● Data listing:

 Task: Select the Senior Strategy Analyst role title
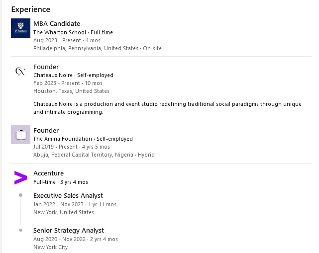(x=69, y=231)
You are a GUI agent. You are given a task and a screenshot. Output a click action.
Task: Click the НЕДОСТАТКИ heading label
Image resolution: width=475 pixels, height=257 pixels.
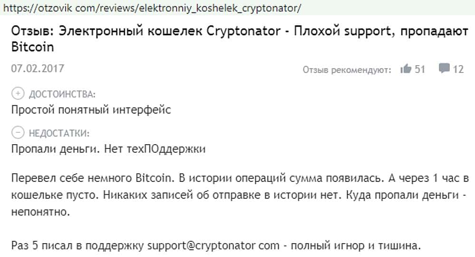(x=59, y=133)
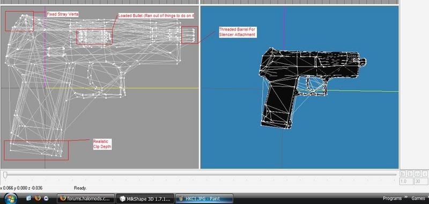The height and width of the screenshot is (204, 429).
Task: Launch Firefox from the quick launch bar
Action: tap(38, 198)
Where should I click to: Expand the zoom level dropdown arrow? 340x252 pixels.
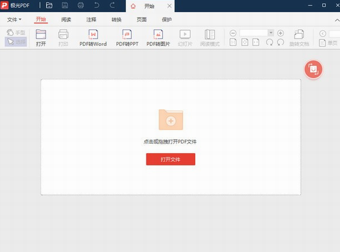(271, 33)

● What you need to do: After dropping every picture, transcribe each entry exactly.

● Answer box:
 Task: Select the Senior Strategy Analyst role title
(x=69, y=231)
You are a GUI agent. You are given a task and a screenshot. Output a click action.
Task: Click the НЕДОСТАТКИ heading label
Image resolution: width=475 pixels, height=257 pixels.
(x=59, y=133)
The height and width of the screenshot is (204, 429).
Task: Launch Firefox from the quick launch bar
Action: tap(38, 198)
Where should I click to: Expand the zoom level dropdown arrow? 340x252 pixels.
(271, 33)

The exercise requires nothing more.